Elle avait arrêté d’écrire pour ne pas perdre son temps, pour ne pas se retarder car elle avait son histoire d’amour à vivre. Alors, elle s’est précipitée dans ses sensations. Elle a connu l’ardent, le vif, les fleurs puis les larmes, le temps coupant de l’attente, la fièvre sans espoir d’apaisement, la colère aux tempes battantes, l’entaille indicible de l’âme. Elle s’est jetée à corps perdu dans le nom de l’Amour. Elle s’est abîmée dans ses émotions.
Un matin où elle s’est réveillée seule dans le silence aux mille portes closes, elle s’est acharnée à comprendre. Et elle s’est souvenue de son journal. Elle l’a délivré de la nuit, honteuse comme si elle avait trahi un ami.

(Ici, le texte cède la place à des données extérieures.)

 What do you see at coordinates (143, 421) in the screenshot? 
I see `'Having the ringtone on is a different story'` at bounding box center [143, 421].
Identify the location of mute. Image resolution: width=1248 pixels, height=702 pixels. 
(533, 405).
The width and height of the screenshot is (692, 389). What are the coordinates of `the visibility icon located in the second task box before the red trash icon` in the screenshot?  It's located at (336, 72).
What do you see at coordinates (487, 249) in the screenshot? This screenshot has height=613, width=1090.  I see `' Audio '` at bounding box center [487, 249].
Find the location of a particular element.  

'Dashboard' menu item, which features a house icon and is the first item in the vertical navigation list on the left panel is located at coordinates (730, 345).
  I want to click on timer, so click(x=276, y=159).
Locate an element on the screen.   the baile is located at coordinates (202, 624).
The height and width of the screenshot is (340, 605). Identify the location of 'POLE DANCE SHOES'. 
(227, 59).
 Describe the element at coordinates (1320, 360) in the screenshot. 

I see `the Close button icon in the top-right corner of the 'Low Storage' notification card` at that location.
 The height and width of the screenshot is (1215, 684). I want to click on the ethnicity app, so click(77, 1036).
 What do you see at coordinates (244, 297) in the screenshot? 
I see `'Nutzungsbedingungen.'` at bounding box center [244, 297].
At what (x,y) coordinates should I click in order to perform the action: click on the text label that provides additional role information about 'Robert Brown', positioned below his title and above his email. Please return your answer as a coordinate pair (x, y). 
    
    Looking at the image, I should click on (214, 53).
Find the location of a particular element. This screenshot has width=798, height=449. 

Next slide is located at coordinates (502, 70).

Elle a fixé la page blanche qui succédait à son ancienne vie. Elle aurait voulu y voir notées les différentes étapes de sa douloureuse traversée. Elle aurait souhaité retrouver les mots du beau temps qui précède la tempête. Elle aurait beaucoup donné au passé pour pouvoir se relire avec ses connaissances du présent. Il lui paraissait si urgent de se comprendre.
Mais il était trop tard. Rien de ce qu’elle avait vécu n’était écrit. Comment pourrait-elle guérir de cet abandon ?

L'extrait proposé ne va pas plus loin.